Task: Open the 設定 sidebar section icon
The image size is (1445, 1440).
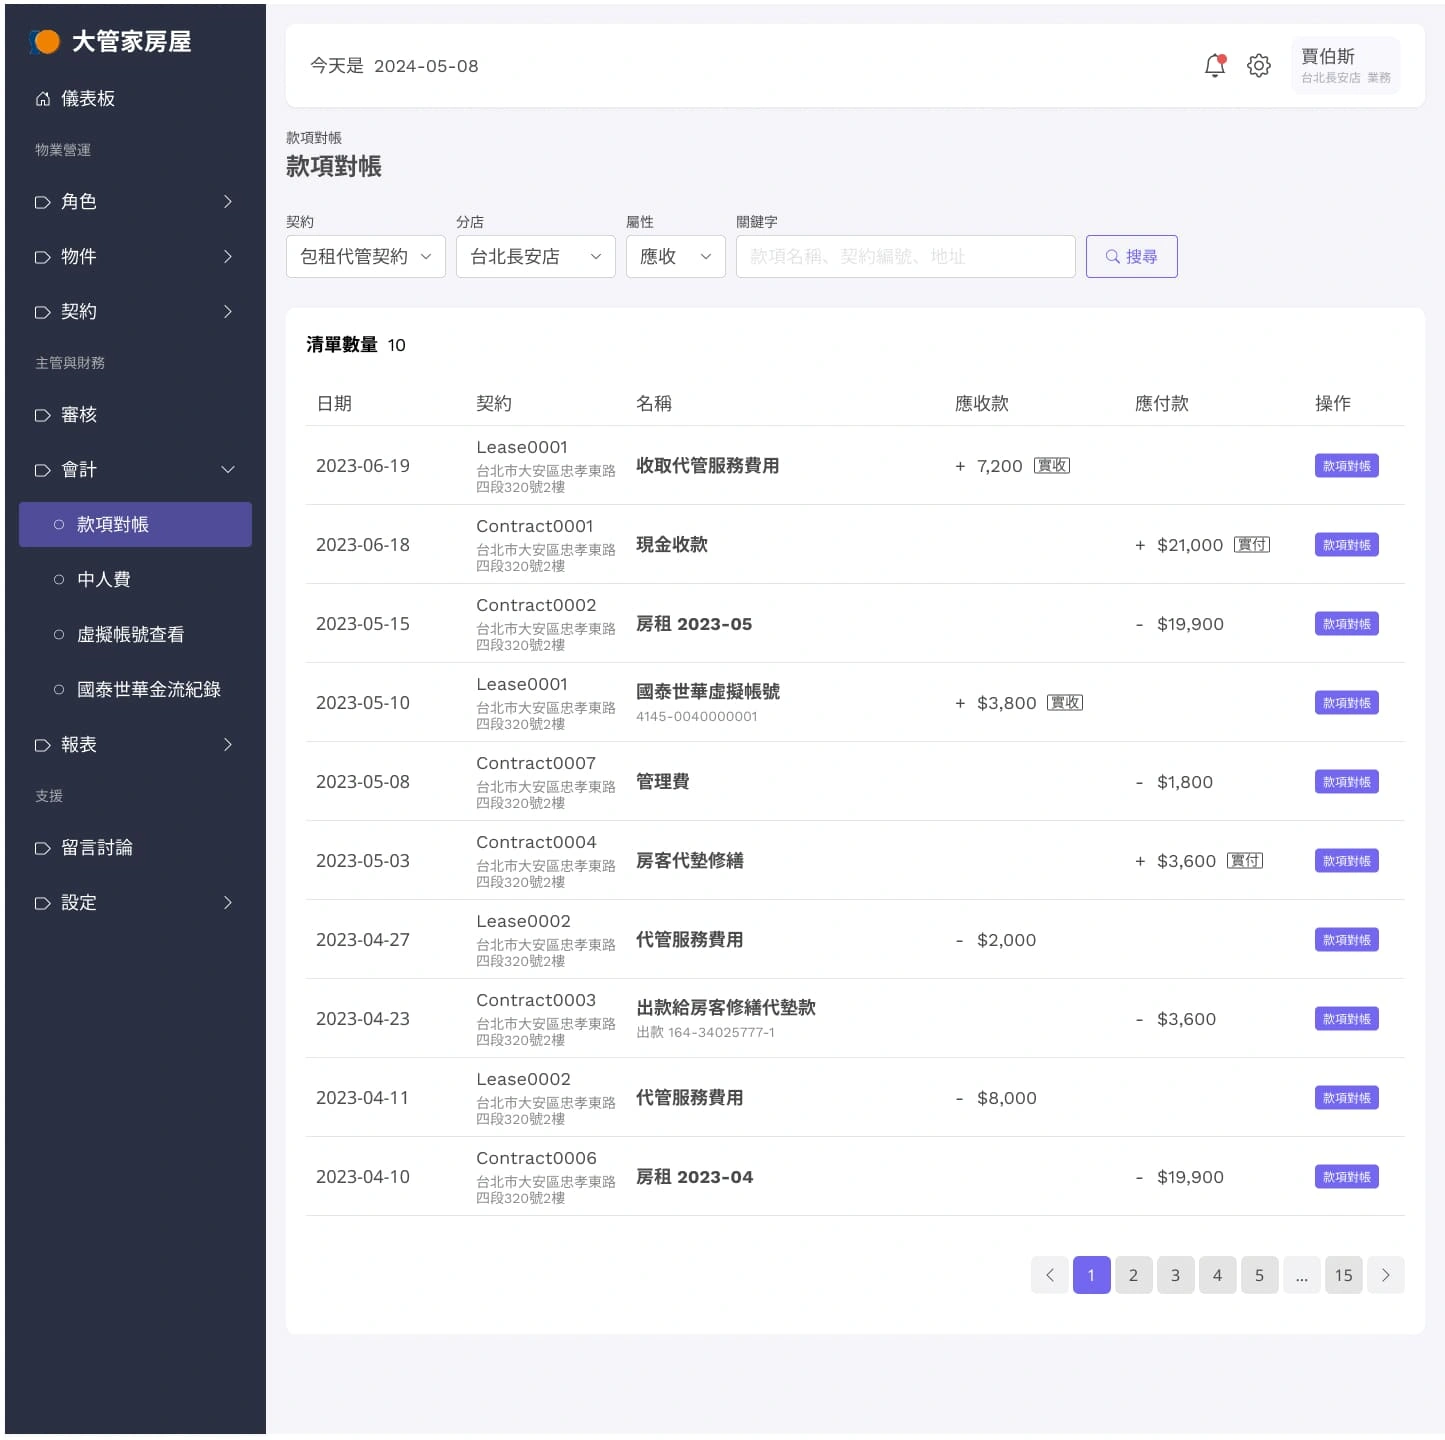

::::

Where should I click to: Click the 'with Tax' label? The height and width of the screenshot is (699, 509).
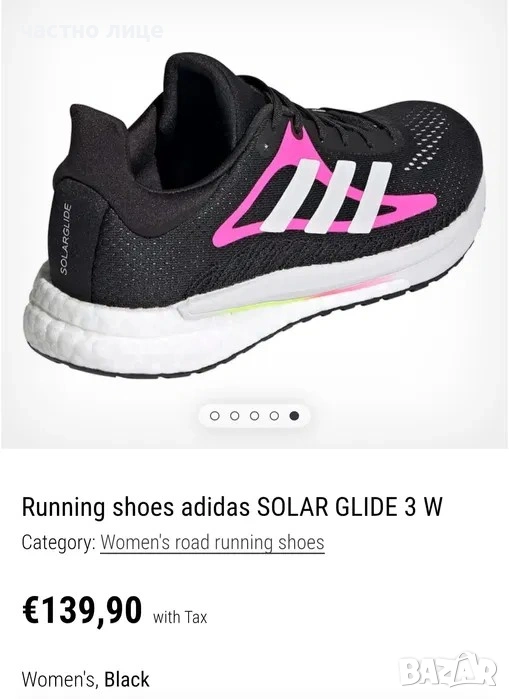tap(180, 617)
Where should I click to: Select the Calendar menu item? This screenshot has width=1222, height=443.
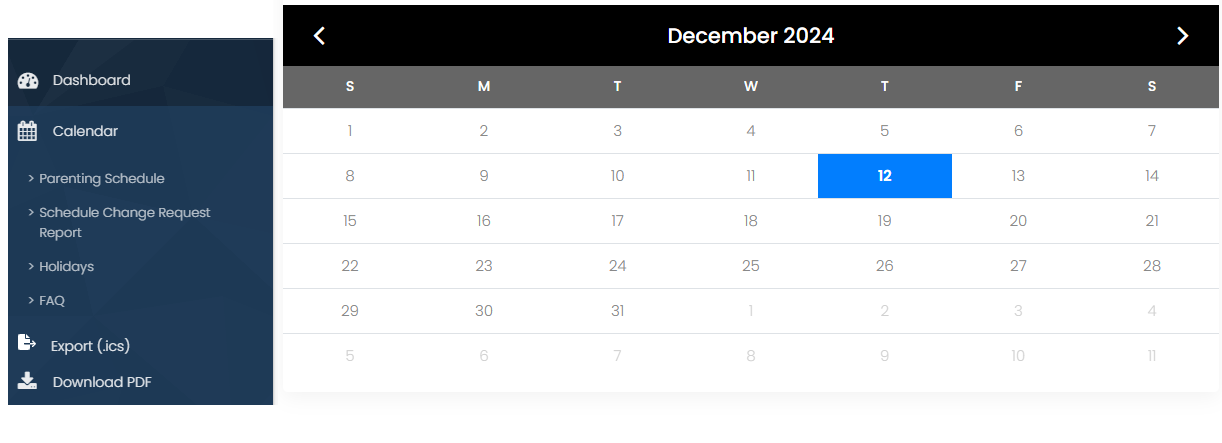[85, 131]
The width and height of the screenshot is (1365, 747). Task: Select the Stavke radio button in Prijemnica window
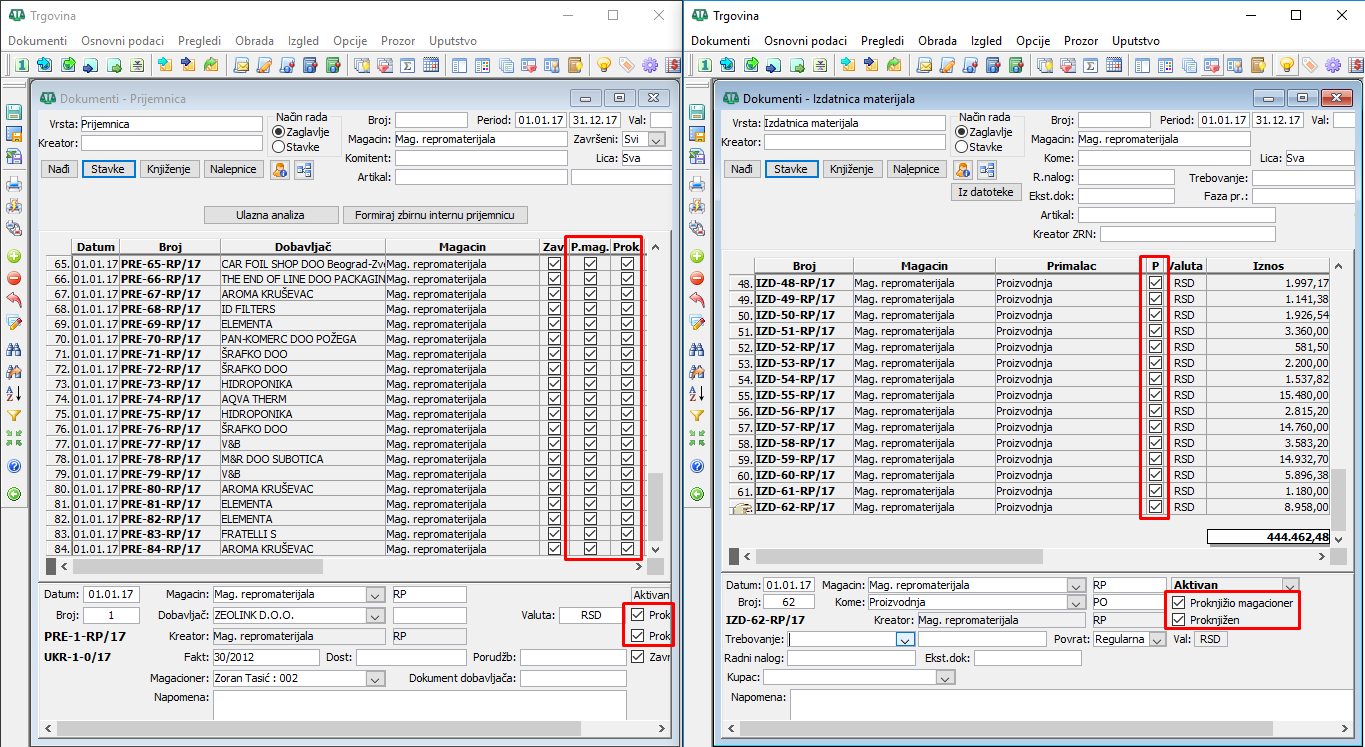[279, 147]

::::

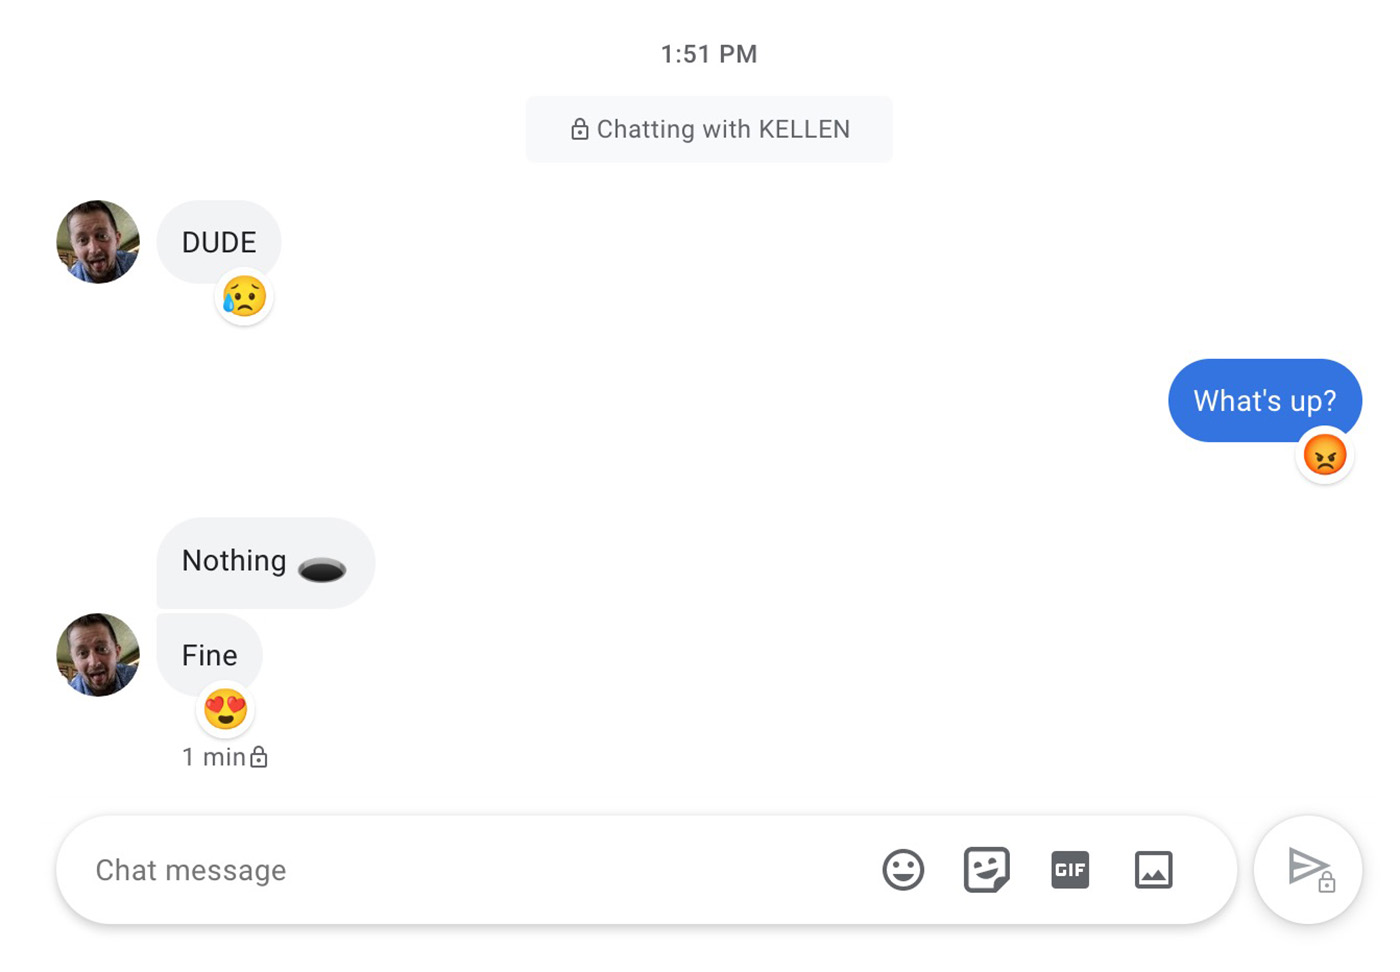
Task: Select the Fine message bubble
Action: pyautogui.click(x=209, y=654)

::::

## Aim of the exercise
Everything above from the line containing "Task: Open the 設定 sidebar section icon" down to the line containing "The image size is (1445, 1440)." is to be transcribed exactly, with both of those lines included and nothing else added.

## Answer space
Task: Open the 設定 sidebar section icon
The image size is (1445, 1440).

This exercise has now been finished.